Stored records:
※

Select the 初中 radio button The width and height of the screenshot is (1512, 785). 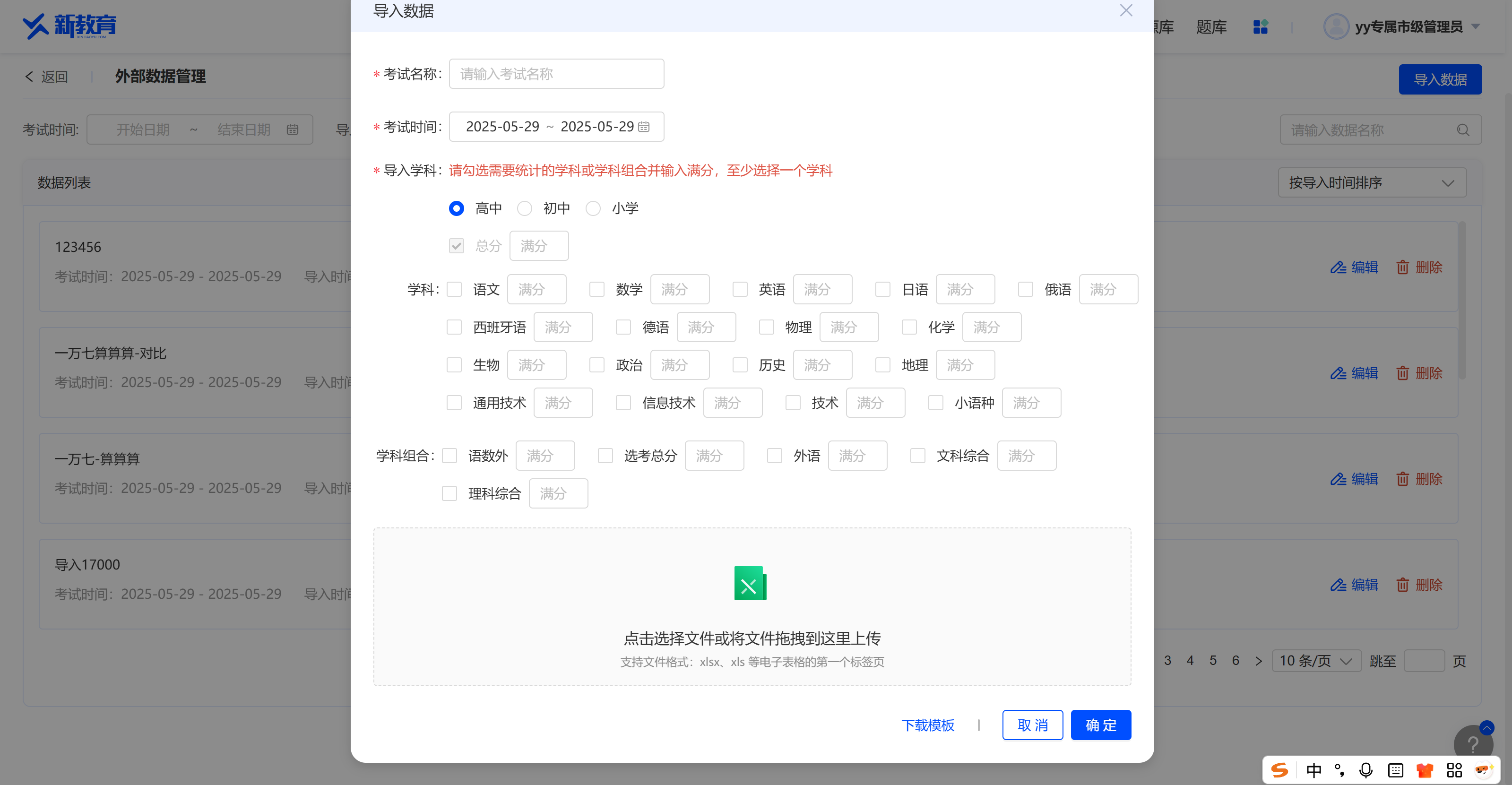[524, 208]
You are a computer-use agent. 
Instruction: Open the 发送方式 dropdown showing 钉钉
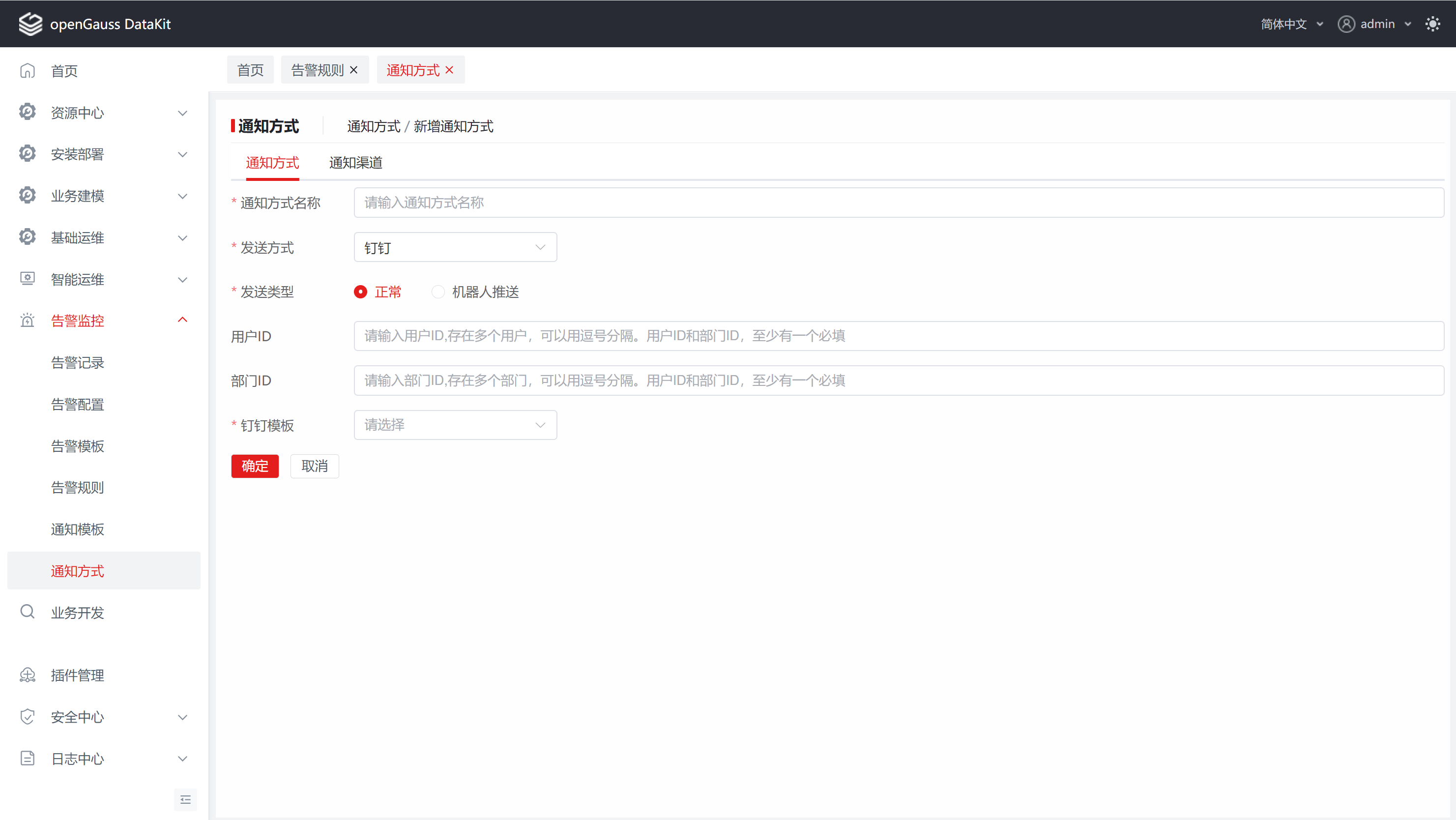coord(455,248)
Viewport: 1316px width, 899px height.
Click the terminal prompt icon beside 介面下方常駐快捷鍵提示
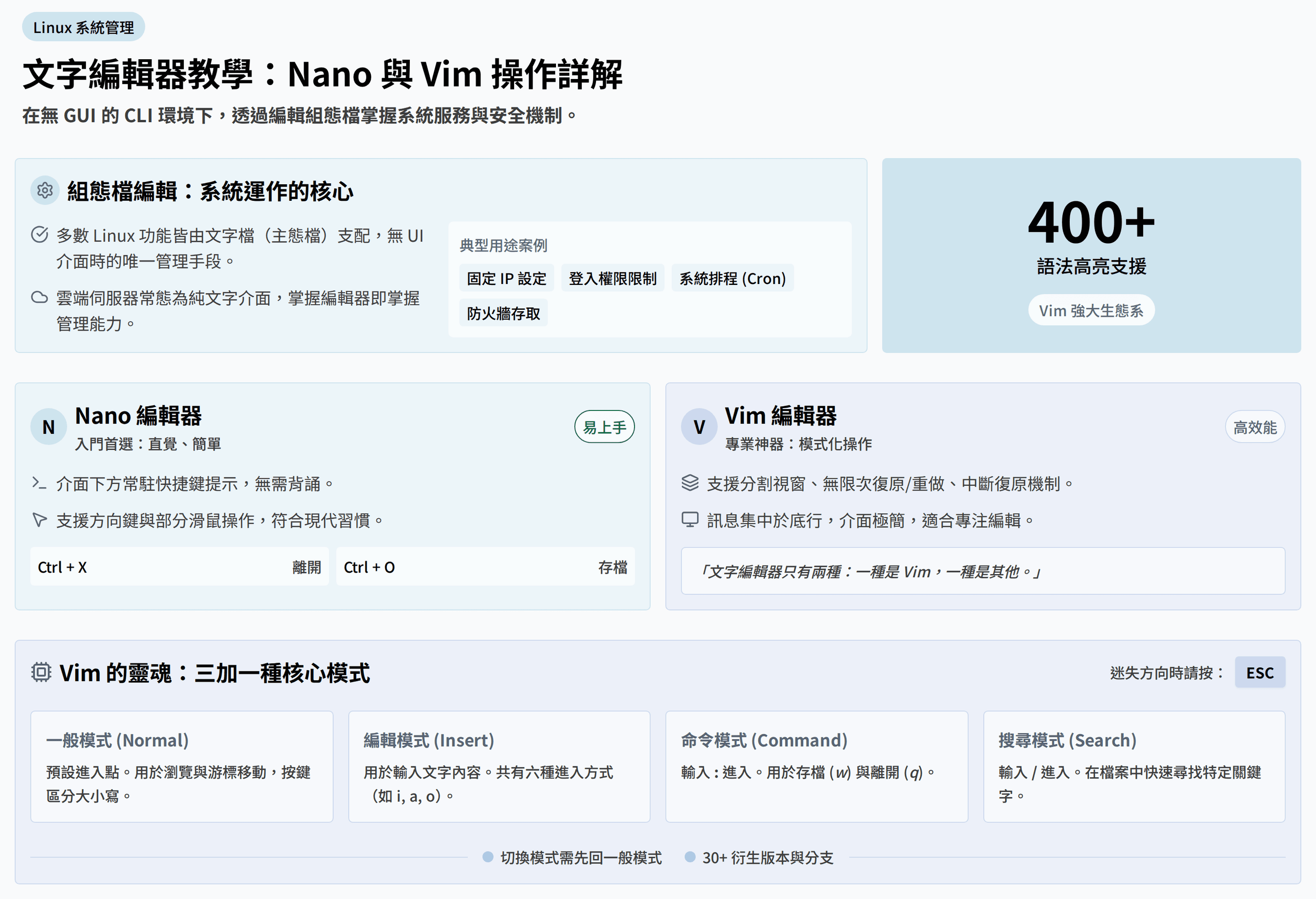pyautogui.click(x=39, y=483)
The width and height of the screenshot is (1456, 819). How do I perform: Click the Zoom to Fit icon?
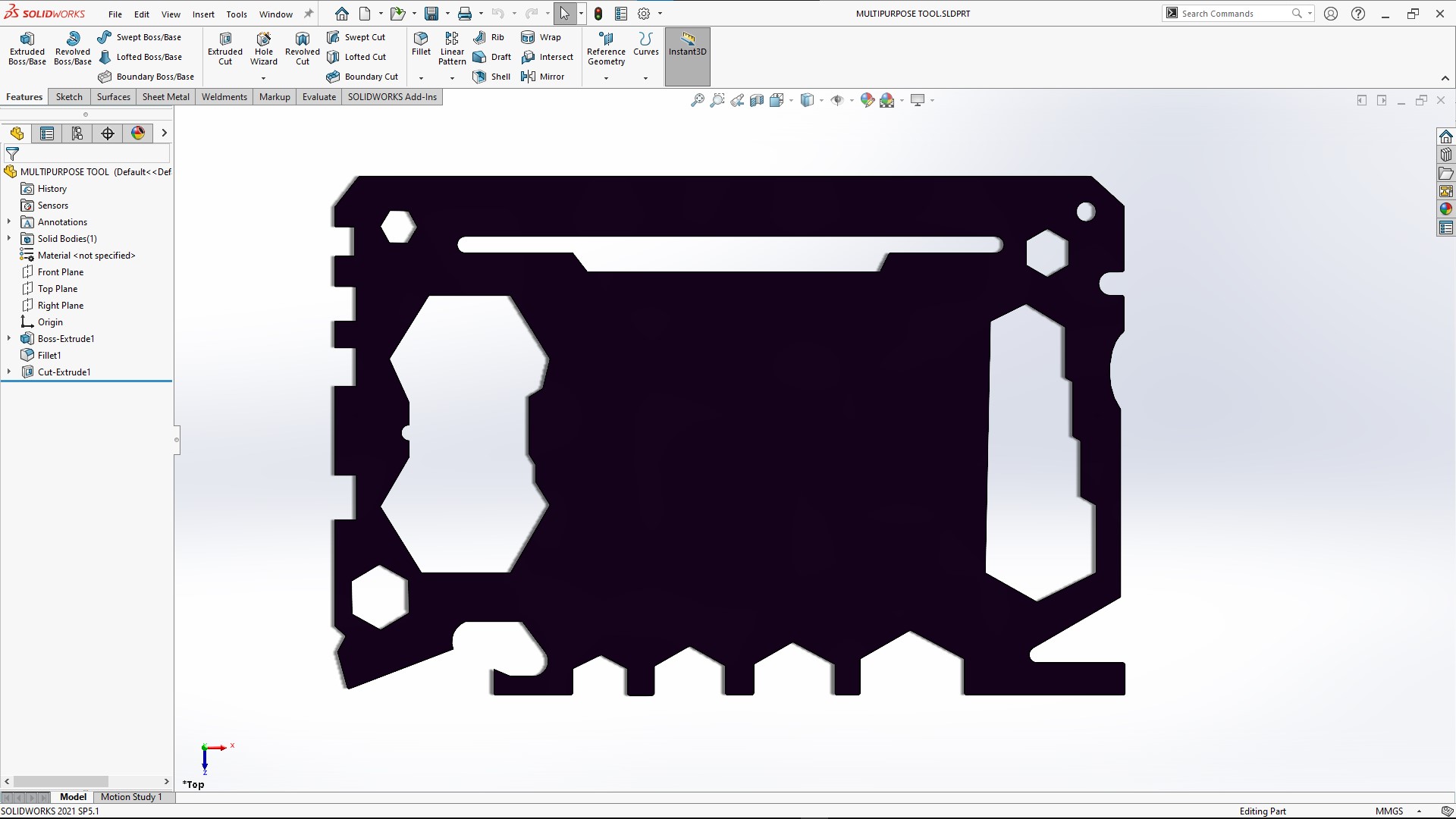697,100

※

* [Exercise]:
Write out, word for word, the line containing "Viewport: 1316px width, 899px height." and each line after it to the end of the data, and nothing more. Drop the pictures.

* [Response below]:
Viewport: 1316px width, 899px height.
Click the terminal prompt icon beside 介面下方常駐快捷鍵提示
pyautogui.click(x=39, y=483)
The width and height of the screenshot is (1456, 819). How do I perform: Click the Zoom to Fit icon?
697,100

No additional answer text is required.